Из кабинета вышел отец с каким-то узлом, завернутым в красное верблюжье одеяло, ездившее с ним еще с Туркестанского фронта.
— Па, ты уезжа...
— Толюша, подойди, попрощайся с папой...
Мама говорила отчетливо, сухим звучным голосом, почти таким же, каким обычно вела уроки немецкого языка у курсантов и в нашей школе у старшеклассников. Но мне казалось, что где-то внутри, в горле у нее натянулась и мелко-мелко дрожит какая-то струнка. И мне надо все, что она говорит, быстро выполнять, потому что струнка может не выдержать и порваться...
Дядя Белкин... Нет, он был уже для меня не «дядя», а начальник Особого отдела, товарищ Белкин, пока еще «товарищ», а для отца уже «гражданин»... Он быстро собрал свои бумаги в планшетку. Отец наклонился, как-то неловко, одной рукой обнял меня, поцеловал.
— Будь мужчиной, сынок. Береги маму. А еще помни: батька ни в чем не виноват... И — все образуется...
Все образуется.
Вечером нас позвала пить чай соседка из квартиры напротив. Тетя Валя была женой «начсана» Старкова — начальника санитарной части, доктора, который вынимал как-то мне селедочную кость из горла, а маме вырезал аппендицит. Их сын — Лека, из малолетков. Раньше он тоже играл с нами, выполняя роли обезьян Бандар-Лога или белогвардейцев. Но вот уже дня три или больше, как не показывался на улице, и я его с трудом узнал.
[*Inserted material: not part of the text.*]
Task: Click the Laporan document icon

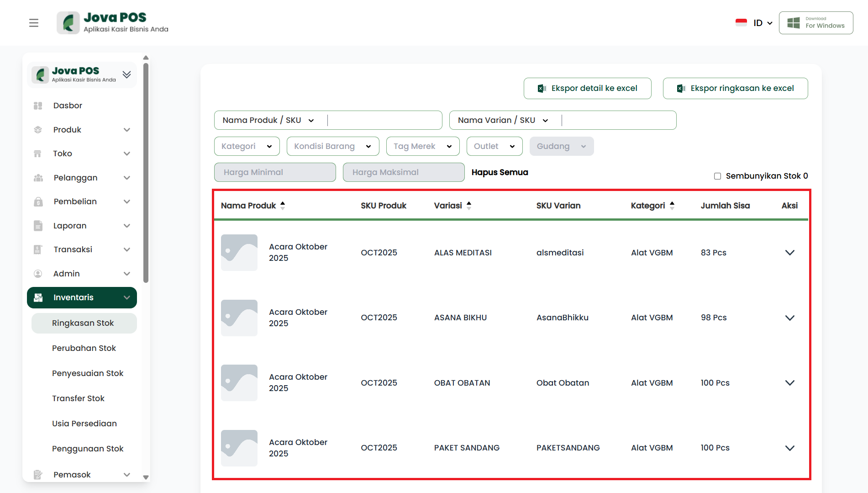Action: coord(38,226)
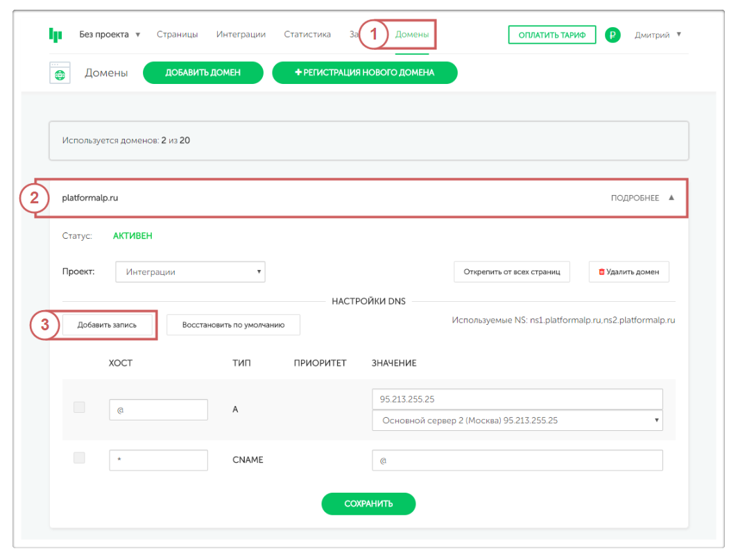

Время от времени вдруг кто-то из нашей компании мальчишек, сыновей начсостава, не являлся утром, или днем, или вечером к постоянному месту сбора за высокими деревянными сараями, в стороне от жилых красного кирпича корпусов, поставленных «в затылок» друг другу. Не явившийся раз не появлялся больше вообще. И мы никогда не спрашивали друг у друга, где он и что с ним. Никто не ходил к нему домой. Военный городок с пятью жилыми корпусами не такое место, где человек может затеряться и исчезнуть бесследно. Здесь все всё знали о каждом. Нас никто не учил молчать, никто не запрещал навещать товарища. Как и всякие мальчишки, мы говорили и обсуждали тысячи всевозможных проблем и только о непришедшем товарище не вспоминали. Никогда и никто, будто его и не бывало среди нас... Завтра не приду я...
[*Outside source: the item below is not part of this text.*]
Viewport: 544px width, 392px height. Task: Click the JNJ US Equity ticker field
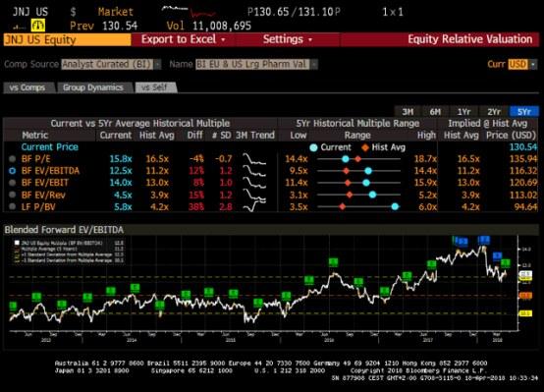68,39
Мы сидели с Лекой на полу в большой, пустой и почему-то холодной комнате без мебели, с двумя чемоданами на полу. И катали друг к другу тяжелые банки консервов: он — мне, я — ему... Лека сказал, что завтра они уезжают в Ленинград, где живет его бабушка. А я ответил, что и у меня в Ленинграде есть даже две бабушки. У меня щипало в носу и хотелось плакать. Не находилось только причины. Я ловил посланную мне банку, поправлял ее и толчком гнал к Леке. А он делал то же самое, и мы играли. Но вот посланная им банка больно ударила меня по пальцу... Наконец-то! Я схватился за руку и громко, безутешно заревел.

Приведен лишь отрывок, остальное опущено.